### Your instructions
Lay out the material below as a two-column CSV with headers text and answer. Give one row for every answer, paired with the text that comes before it, put each field in quotes with line breaks replaced by spaces, and leave out the pictures.

### Information provided
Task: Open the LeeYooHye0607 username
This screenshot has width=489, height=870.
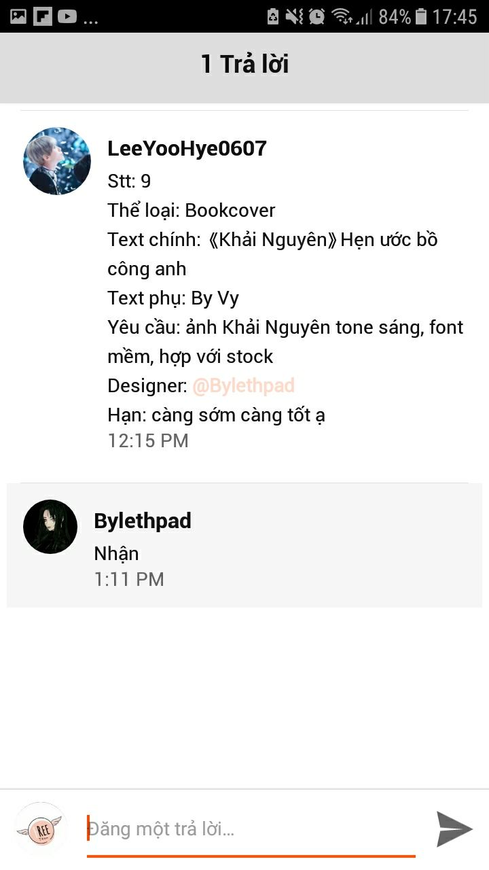Action: tap(187, 149)
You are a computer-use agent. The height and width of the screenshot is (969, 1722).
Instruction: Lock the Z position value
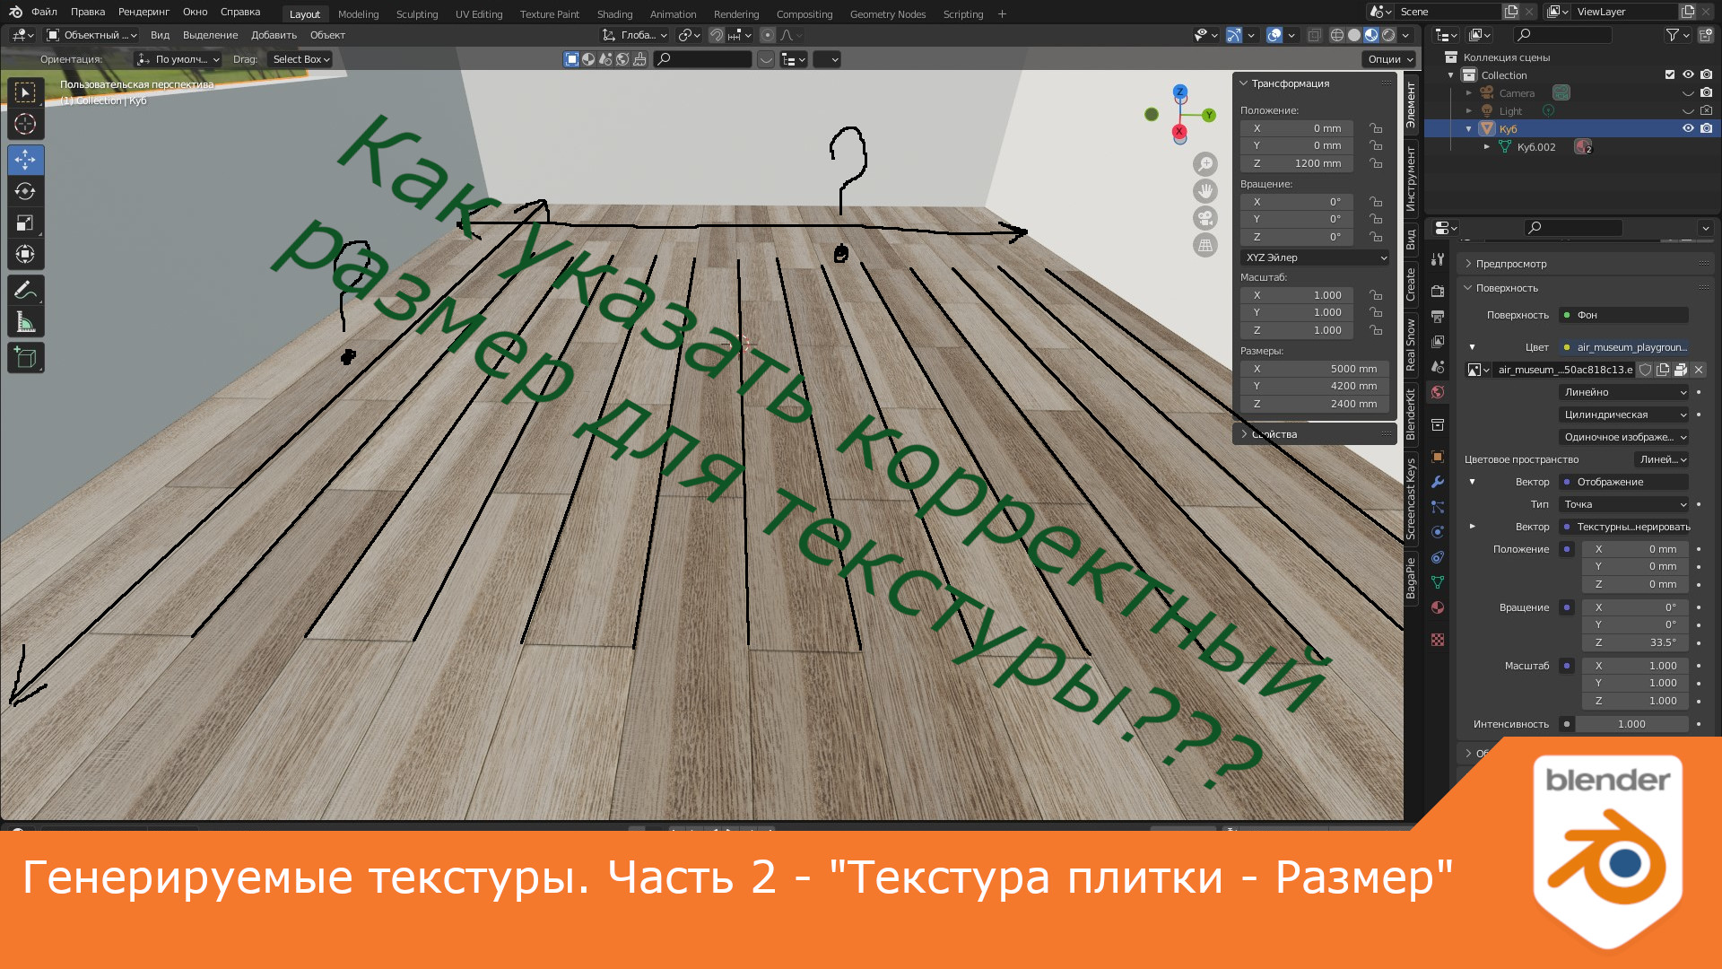pyautogui.click(x=1377, y=163)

### Response to the exercise
text,answer
"Task: Open the LeeYooHye0607 username This screenshot has width=489, height=870.","Action: tap(187, 149)"
"You are a computer-use agent. The height and width of the screenshot is (969, 1722). Instruction: Lock the Z position value","pyautogui.click(x=1377, y=163)"